> won't solve the core problem.
what's the core problem tho? Because if the core problem is "using ai", then it's an inevitable outcome - ai will be used, and there are always incentive to cut costs maximally.
So realistically, the solution is to punish mistakes. We do this for bridges that collapse, for driver mistakes on roads, etc. The "easy" fix is to make punishment harsher for mistakes - whether it's LLM or not, the pedigree of the mistake is irrelevant.
The human is responsible. That's the fix. I don't care if you got the results from an LLM or from reading cracks in the sidewalk; you are responsible for what you say, and especially for what you say professionally. I mean, that's almost the definition of a professional.
And if you can't play by those rules, then maybe you aren't a professional, even if you happened to sneak your way into a job where professionalism is expected.
The core problem is that the tool provides output that looks right and is right a lot of the time, but also slips in incorrect stuff in a hard to notice way.
Punishment isn't a problem because it doesn't work. If you create a system that lulls people into a sense of security, no punishment will stop them because they aren't doing it thinking "it's worth the risk", it's that they don't see the risk. There are so many examples of this, it's weird people still think this actually works.
Furthermore, it becomes a liability-washing tool: companies will tell employees they have to take the time to check things, but then not give them the time required to actually check everything, and then blame employees when they do the only thing they can: let stuff slip.
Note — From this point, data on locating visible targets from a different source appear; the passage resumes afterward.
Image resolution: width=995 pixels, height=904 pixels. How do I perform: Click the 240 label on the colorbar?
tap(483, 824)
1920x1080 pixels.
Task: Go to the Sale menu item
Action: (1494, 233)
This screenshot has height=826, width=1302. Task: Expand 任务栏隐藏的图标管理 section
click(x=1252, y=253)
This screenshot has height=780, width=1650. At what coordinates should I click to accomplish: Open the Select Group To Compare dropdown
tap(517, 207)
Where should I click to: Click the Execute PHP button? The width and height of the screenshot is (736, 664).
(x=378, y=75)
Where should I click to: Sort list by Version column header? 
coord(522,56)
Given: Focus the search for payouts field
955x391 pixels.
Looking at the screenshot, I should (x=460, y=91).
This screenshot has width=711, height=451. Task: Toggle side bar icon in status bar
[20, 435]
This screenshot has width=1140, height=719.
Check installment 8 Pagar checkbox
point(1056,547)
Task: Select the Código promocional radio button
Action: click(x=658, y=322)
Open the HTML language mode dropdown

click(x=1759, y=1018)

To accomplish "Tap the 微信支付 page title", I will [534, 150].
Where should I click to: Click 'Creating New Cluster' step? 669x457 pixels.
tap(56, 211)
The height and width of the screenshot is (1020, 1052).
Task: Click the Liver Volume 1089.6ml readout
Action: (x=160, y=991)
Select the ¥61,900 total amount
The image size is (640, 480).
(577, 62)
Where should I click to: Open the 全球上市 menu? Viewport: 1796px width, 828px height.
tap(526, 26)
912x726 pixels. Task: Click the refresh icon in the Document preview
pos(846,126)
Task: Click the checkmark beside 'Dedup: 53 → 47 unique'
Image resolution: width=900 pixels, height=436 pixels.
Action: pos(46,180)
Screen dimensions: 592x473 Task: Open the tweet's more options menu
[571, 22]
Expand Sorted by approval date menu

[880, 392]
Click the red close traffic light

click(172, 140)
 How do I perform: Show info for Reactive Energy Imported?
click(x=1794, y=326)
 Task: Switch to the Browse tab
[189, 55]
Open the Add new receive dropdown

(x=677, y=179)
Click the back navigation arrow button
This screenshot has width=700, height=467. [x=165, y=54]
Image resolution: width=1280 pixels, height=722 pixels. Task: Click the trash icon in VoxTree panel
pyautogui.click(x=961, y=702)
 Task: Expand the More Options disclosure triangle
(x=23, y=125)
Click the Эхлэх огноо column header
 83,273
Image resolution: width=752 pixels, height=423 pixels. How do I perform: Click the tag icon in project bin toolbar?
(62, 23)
If you want to use LLMs for this kind of thing, you need to create systems around them that make it hard to make the mistakes. As an example (obviously not a complete solution, just one part): if they cite a source, there should be a mandated automatic check that goes to that source, validates it exists, and that the cited text is actually there, not using LLMs. Exact solutions will vary based on the specific use case.
An example from outside LLMs: we told users they should check the URL bar as a solution to phishing. In theory a user could always make sure they were on the right page and stop attacks. In practice people were always going to slip up. The correct solution was automated tooling that validates the URL (e.g: password managers, passkeys).